Hawk pulled a small leather-bound book and a gold pen from his pocket. He handed both to her.

“Write down the gallery’s address, the car’s license number, and a description of the car,” he said. “You’ll have it by tomorrow.”

Angel hesitated, then gave in.

The pen was warm to Angel’s touch, radiating the heat of the man who sat so close. She wrote quickly, feeling as though the pen were burning her skin.

Hawk took the keys she pulled out of her purse, the book, and the pen. For a moment his fingertips caressed the smooth length of the gold metal.

Angel knew that Hawk was feeling her heat as surely as she had felt his. The knowledge shortened her breath.

Then Hawk looked quickly at her, catching the sensual knowledge in her eyes. The corner of his mouth tilted sardonically.

He replaced the pen in his pocket. The sound of paper tearing was very loud in the silence as he removed the page Angel had written on. He handed the paper and the car keys to the chauffeur.

“When – when did Derry hurt himself?” asked Angel, hating the breathless quality of her voice, yet unable to change it.

“Two days ago.

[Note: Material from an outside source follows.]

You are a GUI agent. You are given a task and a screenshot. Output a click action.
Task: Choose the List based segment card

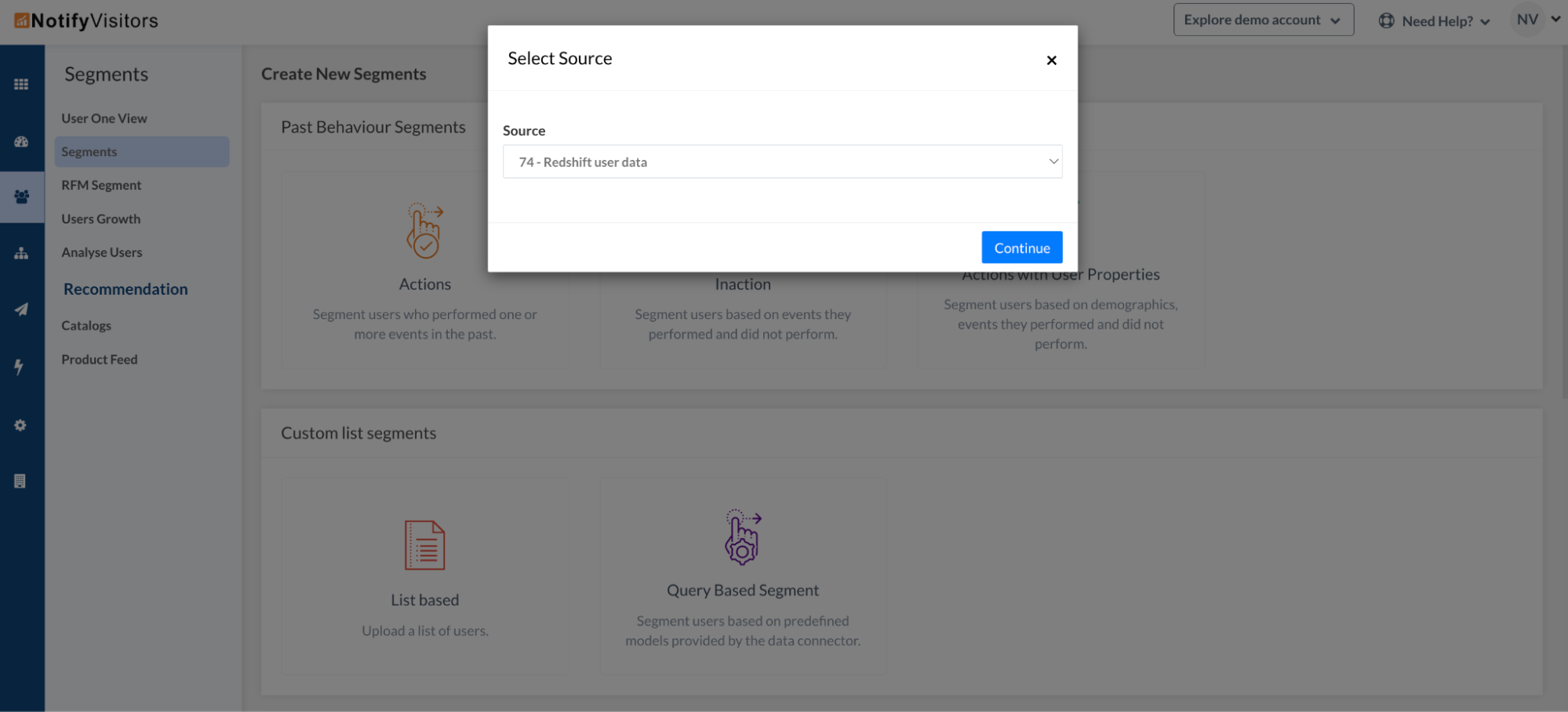(x=425, y=577)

I didn’t know about it until he got out of surgery.”

“Surgery!”

Instantly Angel forgot about everything, including her reaction to Hawk.

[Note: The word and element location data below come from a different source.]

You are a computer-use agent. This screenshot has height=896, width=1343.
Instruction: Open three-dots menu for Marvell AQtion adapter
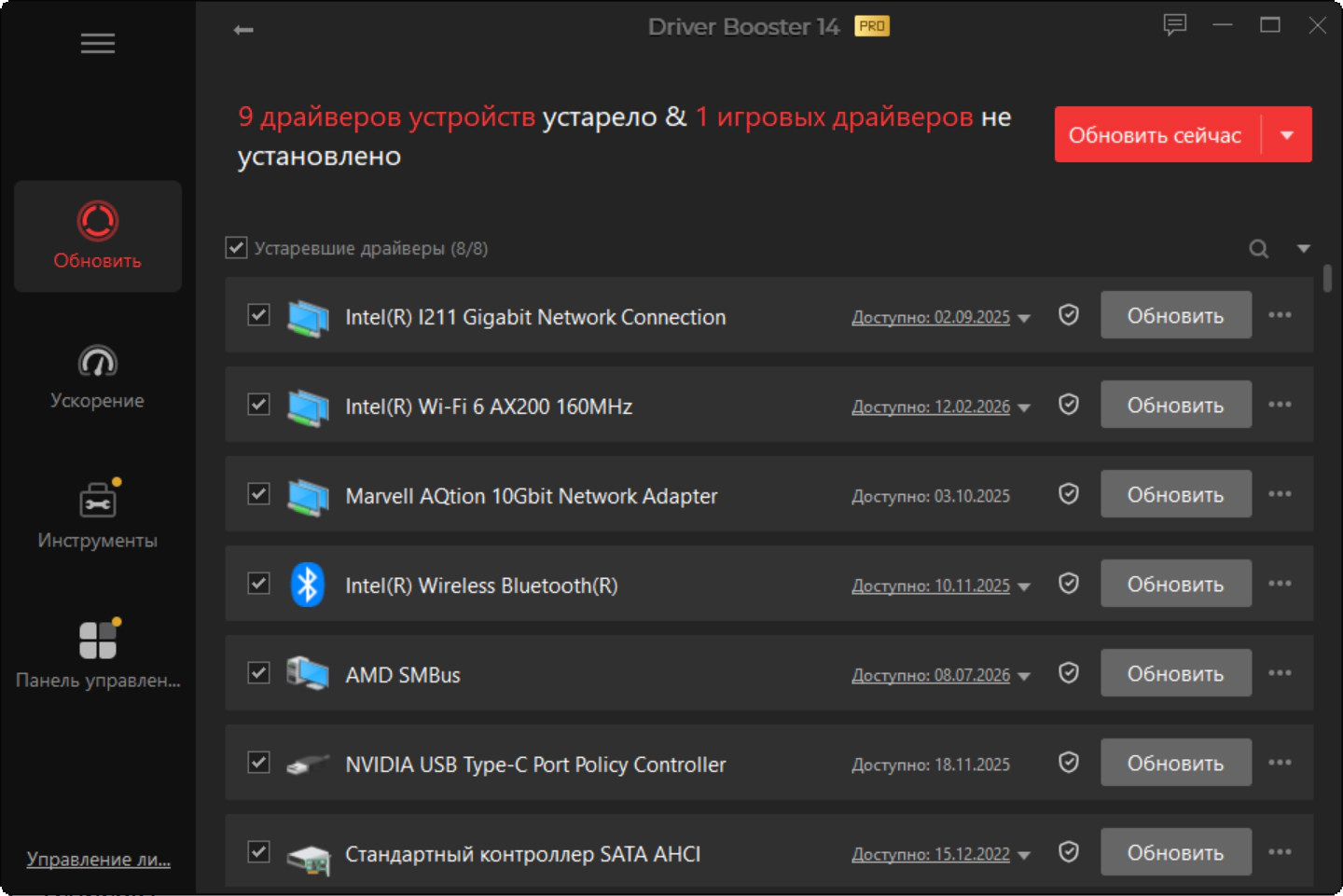click(1280, 494)
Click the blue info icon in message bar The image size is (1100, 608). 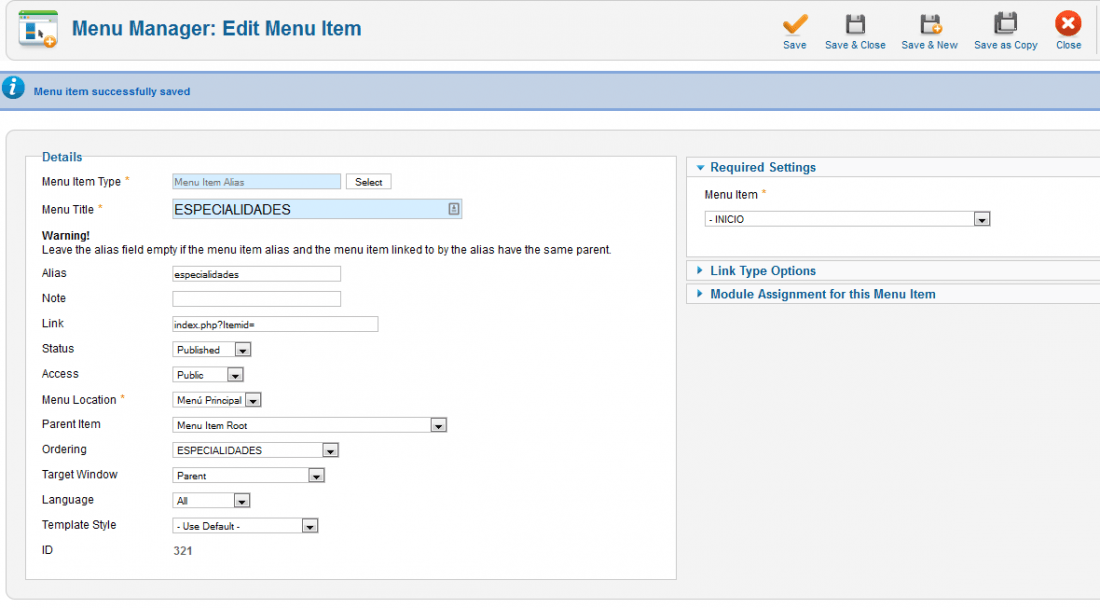pos(13,88)
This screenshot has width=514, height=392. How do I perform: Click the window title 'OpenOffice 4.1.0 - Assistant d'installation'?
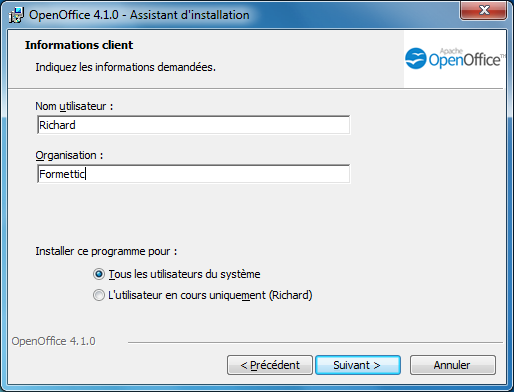(139, 15)
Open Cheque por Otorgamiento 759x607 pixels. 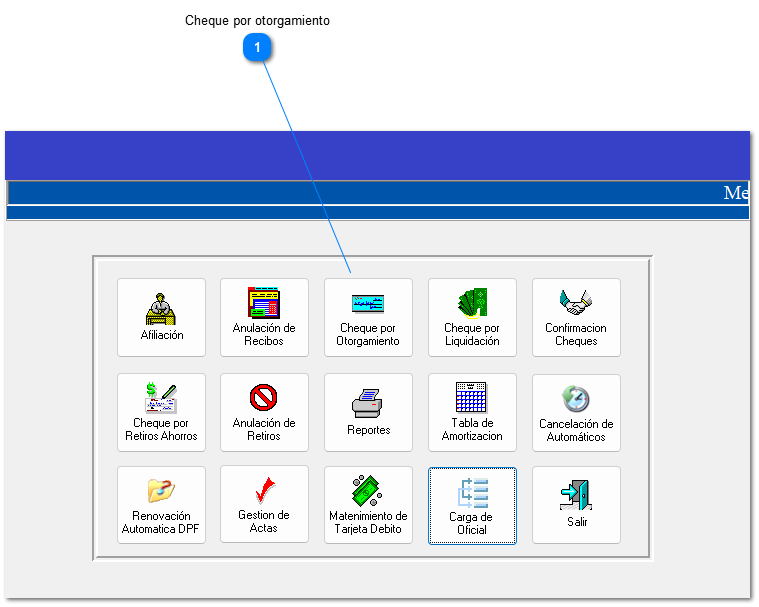click(368, 317)
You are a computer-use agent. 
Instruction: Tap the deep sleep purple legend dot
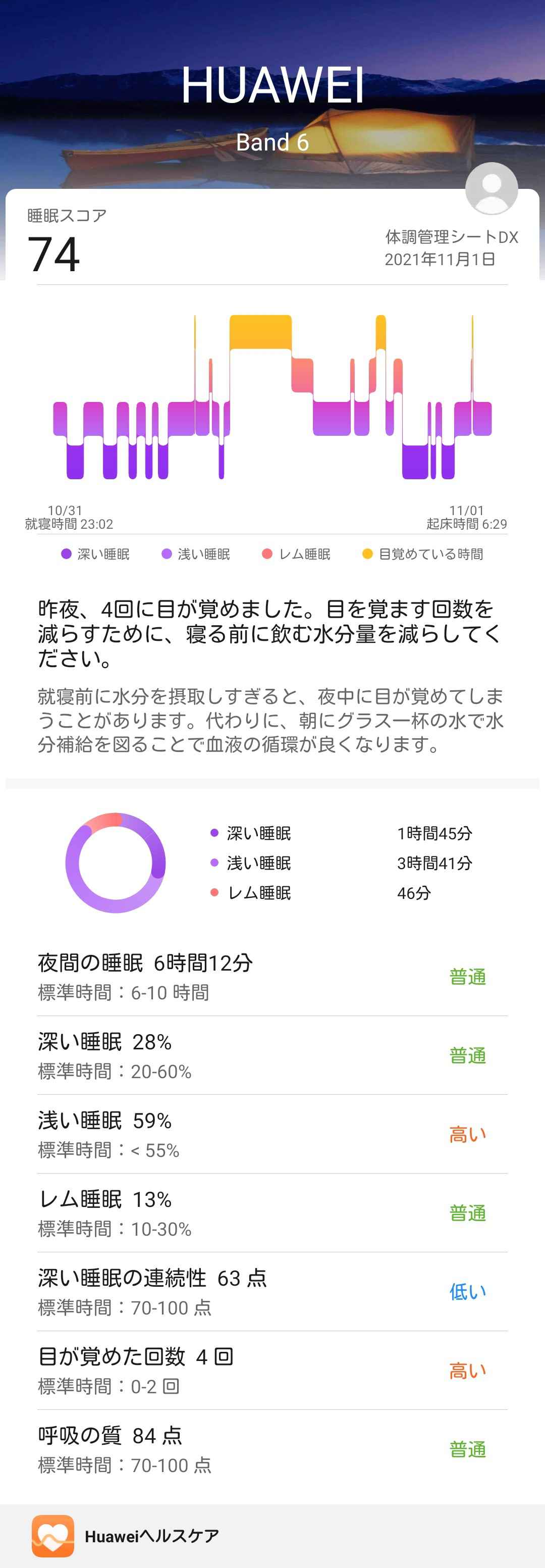point(66,554)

“But you said he just broke his leg!” she cried, turning on Hawk.

Hawk saw the fear darkening Angel’s eyes again.

Hell of an actress, he thought sardonically. Able to control her body on command. The best actresses are always like that. While they’re playing the part, they believe. Change the scenes and the lines, and they believe in that part, too, and the next and the next.

Beautiful, shallow creatures living on lies.

Once Hawk had believed the soft words and softer kisses. Then he had learned to see through the shimmering, sensuous light to the darkness beneath.

“He broke his ankle, to be precise,” Hawk said in a clipped voice. “Clean through. The surgery was to put in a pin until everything grew together again.”

“Oh, my God,” Angel said hoarsely, fighting nausea. “I should have been with him! To come out of anesthesia alone, in pain and confusion, no one there to touch you, comfort you… ”

Hawk’s intense brown eyes narrowed, searching Angel’s face. He knew what it was to wake up in a hospital, disoriented and in pain, the horrible moments until memory came and told you what had happened.

It surprised him that Angel, too, seemed to know how it felt.

“You sound like you’ve been there,” said Hawk.